§ **TASK DETAILS**: Count every line in the entries below that contains the word "bottom", and give only that number.
>>>>>
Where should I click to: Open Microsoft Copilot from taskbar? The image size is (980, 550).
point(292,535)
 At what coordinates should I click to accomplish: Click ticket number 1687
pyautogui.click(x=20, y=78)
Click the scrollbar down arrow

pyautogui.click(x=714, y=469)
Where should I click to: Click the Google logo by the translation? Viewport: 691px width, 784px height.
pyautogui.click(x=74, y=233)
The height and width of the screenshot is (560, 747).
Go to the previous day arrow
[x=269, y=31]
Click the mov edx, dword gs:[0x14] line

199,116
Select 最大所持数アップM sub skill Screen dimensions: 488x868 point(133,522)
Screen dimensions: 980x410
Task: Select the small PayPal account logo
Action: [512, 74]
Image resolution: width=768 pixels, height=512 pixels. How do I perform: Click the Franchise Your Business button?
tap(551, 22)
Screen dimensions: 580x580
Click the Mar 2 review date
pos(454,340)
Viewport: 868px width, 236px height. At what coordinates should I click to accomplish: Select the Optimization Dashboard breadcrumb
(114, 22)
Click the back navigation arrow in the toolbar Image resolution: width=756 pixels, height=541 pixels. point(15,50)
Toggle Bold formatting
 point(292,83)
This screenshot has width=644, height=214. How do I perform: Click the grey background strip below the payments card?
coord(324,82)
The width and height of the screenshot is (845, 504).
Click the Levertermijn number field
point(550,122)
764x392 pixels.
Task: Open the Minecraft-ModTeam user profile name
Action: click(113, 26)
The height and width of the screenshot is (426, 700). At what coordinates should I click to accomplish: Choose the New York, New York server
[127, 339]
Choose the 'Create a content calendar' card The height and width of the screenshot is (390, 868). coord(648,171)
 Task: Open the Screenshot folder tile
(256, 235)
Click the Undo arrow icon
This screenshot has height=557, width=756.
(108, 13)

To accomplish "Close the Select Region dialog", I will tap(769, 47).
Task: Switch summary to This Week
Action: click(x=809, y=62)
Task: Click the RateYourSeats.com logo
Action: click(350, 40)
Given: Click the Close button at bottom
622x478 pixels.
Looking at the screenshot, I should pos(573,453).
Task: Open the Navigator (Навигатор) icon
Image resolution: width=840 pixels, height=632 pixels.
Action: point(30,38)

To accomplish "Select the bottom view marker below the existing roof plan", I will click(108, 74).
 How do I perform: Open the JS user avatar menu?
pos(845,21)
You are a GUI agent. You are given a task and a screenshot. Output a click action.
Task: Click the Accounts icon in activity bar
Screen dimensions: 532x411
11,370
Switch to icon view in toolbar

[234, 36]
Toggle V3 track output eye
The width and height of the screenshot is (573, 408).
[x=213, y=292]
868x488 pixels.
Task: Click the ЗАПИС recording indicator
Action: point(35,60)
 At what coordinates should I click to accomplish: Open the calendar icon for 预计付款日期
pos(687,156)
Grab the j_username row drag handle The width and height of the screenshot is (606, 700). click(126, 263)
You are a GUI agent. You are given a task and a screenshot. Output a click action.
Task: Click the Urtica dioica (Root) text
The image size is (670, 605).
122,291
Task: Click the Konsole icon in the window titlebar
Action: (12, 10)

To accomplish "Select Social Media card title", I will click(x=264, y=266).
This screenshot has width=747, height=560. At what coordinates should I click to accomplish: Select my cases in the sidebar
<<<<<
§ **RESULT**: 2